Versione restaurata per il lungometraggio che ha consacrato i Beatles allo status di “icone della musica” mondiale.

Era il 1964 quando nelle sale cinematografiche sbarcava il docufilm “A hard day’s night”, un cimelio, una reliquia musicale che a distanza di cinquant’anni ritorna nella versione restaurata. La Criterion Collection è la società responsabile della versione rimasterizzata, attraverso tecnologie avveniristiche, capaci di agire sui negativi in 35 mm, pur mantenendo fedele l’autenticità del prodotto.
Dichiara l’entusiasta presidente dell’azienda, Peter Becker:  “Non c’è niente di meglio che assistere a questa proiezione su un grande schermo, in un cinema affollato, con immagini restaurate e ottimi suoni. L’anteprima mondiale al TCM Festival è stata elettrizzante. E’ stato sorprendente constatare che la metà degli spettatori ha alzato la mano per affermare di non aver mai visto il film prima. Il pubblico ha esultato sin dalla prima nota ed ha applaudito alla fine di ogni canzone. ‘A hard day’s night‘ ti trascina in una marea di puro divertimento, ma è anche una meraviglia imperdibile del mondo culturale contemporaneo. L’energia pura ed il carisma dei Beatles sono irresistibili e lo stile di Richard Lester è altrettanto contagioso”.
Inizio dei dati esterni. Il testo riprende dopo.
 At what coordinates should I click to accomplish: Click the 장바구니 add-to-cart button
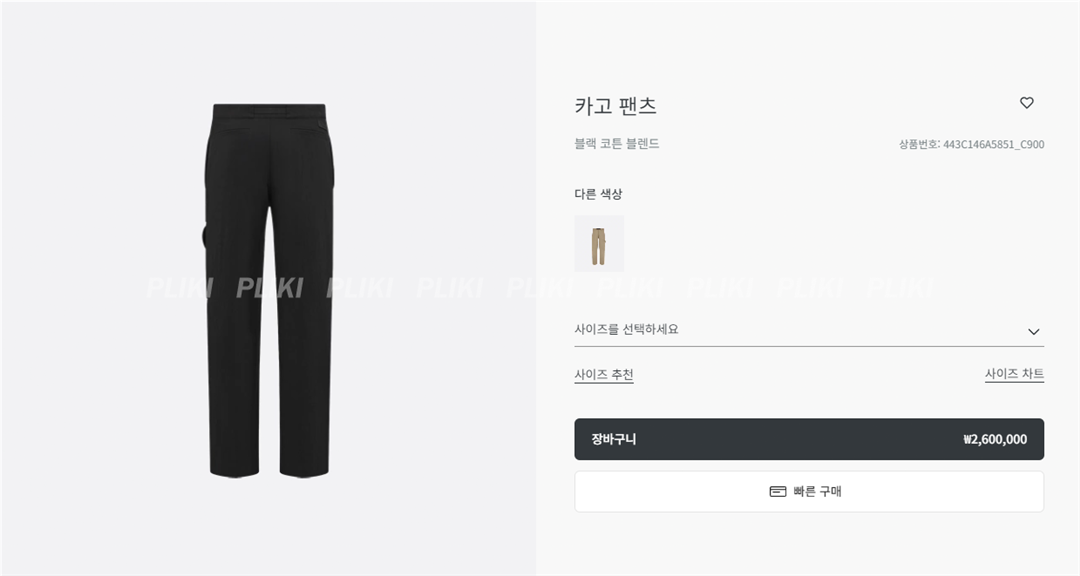point(809,439)
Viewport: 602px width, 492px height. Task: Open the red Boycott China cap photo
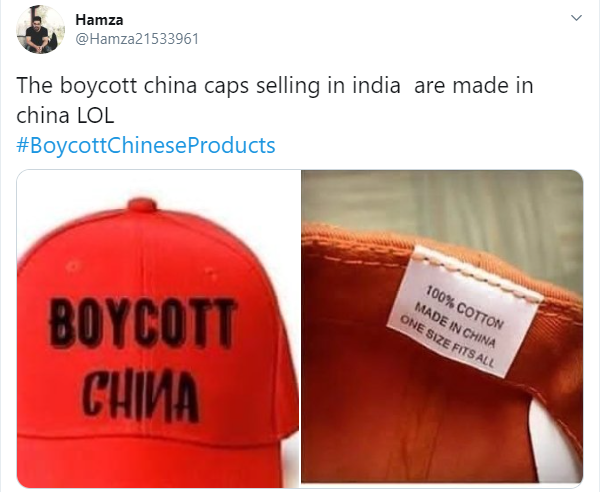[158, 329]
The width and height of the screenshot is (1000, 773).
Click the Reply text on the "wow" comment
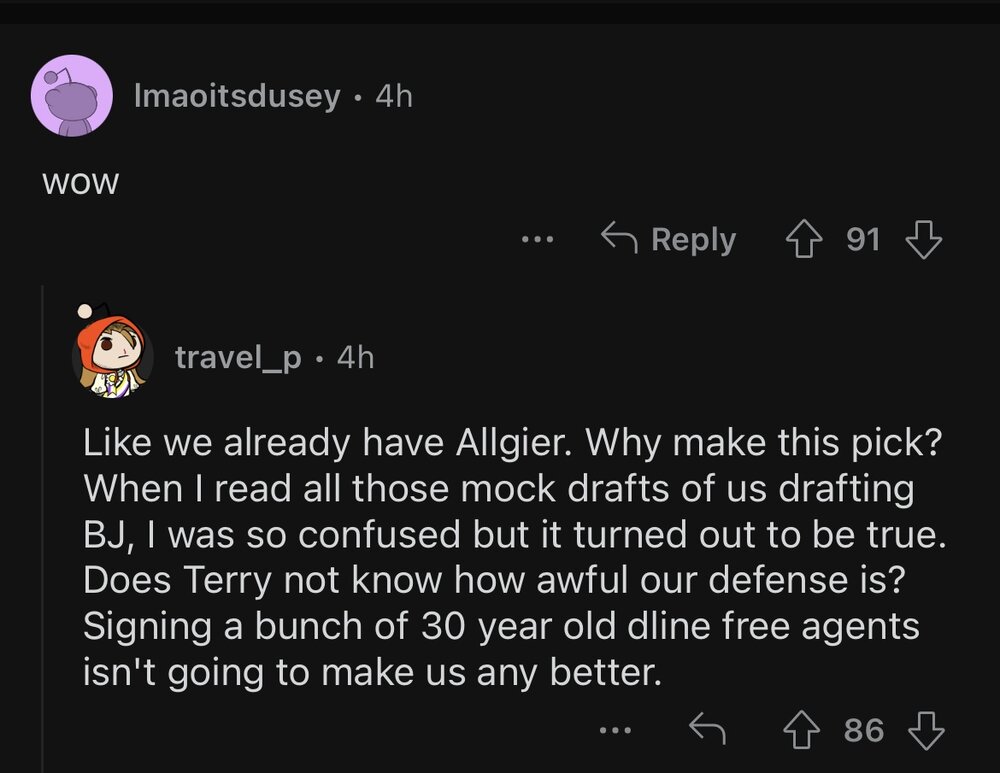coord(693,240)
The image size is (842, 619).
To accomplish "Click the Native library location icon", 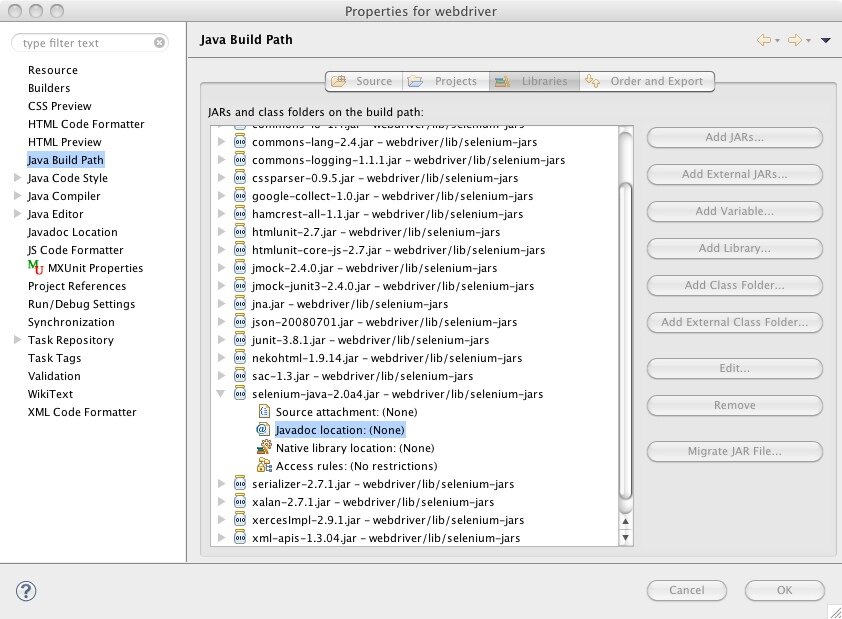I will (264, 448).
In Italia, l’attesa pellicola cinematografica sarà disponibile alla fruizione del pubblico nella date del 9, 10 e 11 giugno. Non c’è da stupirsi se fans della prima ora e nuove leve del quartetto di Liverpool segnino in rosso le date sul calendario. La capacità dei “Fab four” è proprio quella di aver conciliato diverse generazioni, diverse istanze emotive e sociali. La musica intramontabile dei Beatles riecheggia tutt’ora, nonostante il mezzo secolo e più trascorso. La freschezza degli stilemi musicali rendono i Beatles dei pionieri, anche nell’arte dei videoclip, gettando le fondamenta per le generazioni future.

Il film è stato utilizzato all’epoca come apripista dell’omonimo album musicale; nel 1999 il British Film Institute inserisce all’88° posto il lungometraggio nell’elenco dei cento film britannici del ventesimo secolo. Un successo senza fine, che a distanza di cinque decenni non sembra affievolire.